Auch wenn er sich mittlerweile an die kalten Temperaturen gewöhnen konnte, schwärmt Ismail vom Frühling in Mürzsteg: „Wenn der Frühling kommt, dann ist Mürzsteg sehr schön.“ Laut ihm sind nur im Frühling und im Sommer viele Leute in Mürzsteg, sonst ist es immer ganz ruhig. Besonders das Kinderhotel Appelhof lockt in den warmen Jahreszeiten viele Besucher_innen in den Ort. Ismail meint, dass wegen des Hotels immer sehr viele Kinder in Mürzsteg sind. Als wir an einem leeren Parkplatz vorbeispazieren, sagt er darüber: „Hier war immer alles mit Autos zugeparkt, da war gar kein Platz mehr.“ Er erzählt auch, dass er im Sommer immer im Fluss schwimmen war.
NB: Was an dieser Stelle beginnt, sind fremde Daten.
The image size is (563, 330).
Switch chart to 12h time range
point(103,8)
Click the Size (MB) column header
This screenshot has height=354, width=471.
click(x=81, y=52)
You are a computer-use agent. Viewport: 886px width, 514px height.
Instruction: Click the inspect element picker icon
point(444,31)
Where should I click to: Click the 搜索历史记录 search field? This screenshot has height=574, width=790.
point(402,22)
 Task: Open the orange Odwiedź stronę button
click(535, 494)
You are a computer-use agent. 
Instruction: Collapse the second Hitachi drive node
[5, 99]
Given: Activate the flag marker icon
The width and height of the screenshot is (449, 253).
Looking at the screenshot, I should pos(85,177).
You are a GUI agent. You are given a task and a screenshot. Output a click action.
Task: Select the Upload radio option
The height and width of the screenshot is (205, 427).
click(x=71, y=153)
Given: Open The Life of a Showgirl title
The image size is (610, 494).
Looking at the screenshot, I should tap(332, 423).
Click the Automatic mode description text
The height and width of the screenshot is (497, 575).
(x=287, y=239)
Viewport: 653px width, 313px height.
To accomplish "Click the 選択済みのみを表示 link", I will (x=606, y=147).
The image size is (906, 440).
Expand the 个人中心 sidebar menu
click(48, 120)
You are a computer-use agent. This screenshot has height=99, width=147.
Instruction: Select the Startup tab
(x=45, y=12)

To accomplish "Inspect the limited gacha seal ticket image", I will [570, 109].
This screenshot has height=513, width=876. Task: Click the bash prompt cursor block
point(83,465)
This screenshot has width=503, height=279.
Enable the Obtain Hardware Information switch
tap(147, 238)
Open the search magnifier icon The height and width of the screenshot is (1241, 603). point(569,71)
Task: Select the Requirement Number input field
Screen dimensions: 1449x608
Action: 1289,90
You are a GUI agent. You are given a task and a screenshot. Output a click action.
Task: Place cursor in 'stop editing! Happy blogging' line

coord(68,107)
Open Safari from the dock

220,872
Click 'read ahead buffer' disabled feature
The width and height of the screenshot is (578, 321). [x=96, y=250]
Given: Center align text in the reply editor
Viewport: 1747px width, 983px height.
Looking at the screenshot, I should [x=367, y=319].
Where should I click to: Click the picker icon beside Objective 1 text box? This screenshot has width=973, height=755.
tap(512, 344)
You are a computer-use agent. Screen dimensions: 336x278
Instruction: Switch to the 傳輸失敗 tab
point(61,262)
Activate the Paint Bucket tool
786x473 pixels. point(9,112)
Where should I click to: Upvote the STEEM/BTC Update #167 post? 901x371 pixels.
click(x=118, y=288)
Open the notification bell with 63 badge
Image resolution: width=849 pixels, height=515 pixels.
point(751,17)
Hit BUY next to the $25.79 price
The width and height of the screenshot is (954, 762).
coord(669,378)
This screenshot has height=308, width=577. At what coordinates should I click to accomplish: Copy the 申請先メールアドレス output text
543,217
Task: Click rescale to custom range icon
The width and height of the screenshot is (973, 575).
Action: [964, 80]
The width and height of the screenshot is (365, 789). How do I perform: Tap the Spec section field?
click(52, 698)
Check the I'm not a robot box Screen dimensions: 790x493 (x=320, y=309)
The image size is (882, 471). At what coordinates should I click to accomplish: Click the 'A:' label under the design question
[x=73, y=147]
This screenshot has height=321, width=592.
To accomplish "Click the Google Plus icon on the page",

Als ich ihn überrascht frage, ob das nicht gefährlich ist, antwortet er mir: „Ich bin aus dem Sudan! Ich bin auch im Nil geschwommen, da gibt es viele Krokodile. Ja, ich habe Angst vor den Krokodilen gehabt, aber ich verstehe, wie sie ticken.“

Als Zeichen seiner Dankbarkeit überreicht uns Ismail ein Geschenk – Süßigkeiten, genug für jeden von uns. Als wir uns auf den Heimweg machen, winkt er uns nach und steht bereits wieder auf seinem Verkaufsplatz. Ich erinnere mich an eine der letzten Fragen, die ich ihm stellte, nämlich was er an Österreich, seiner neuen Heimat, so liebt. „Die Leute sind so nett, Österreich ist ganz grün, ich liebe die Natur hier. Die Menschen haben Tiere, Kühe und Schafe, gleich wie die Menschen in meinem Land.“ Ismail weiß noch nicht genau, was ihn in Zukunft erwartet. Sicher ist für ihn eines: „Ich werde Österreich nie vergessen“.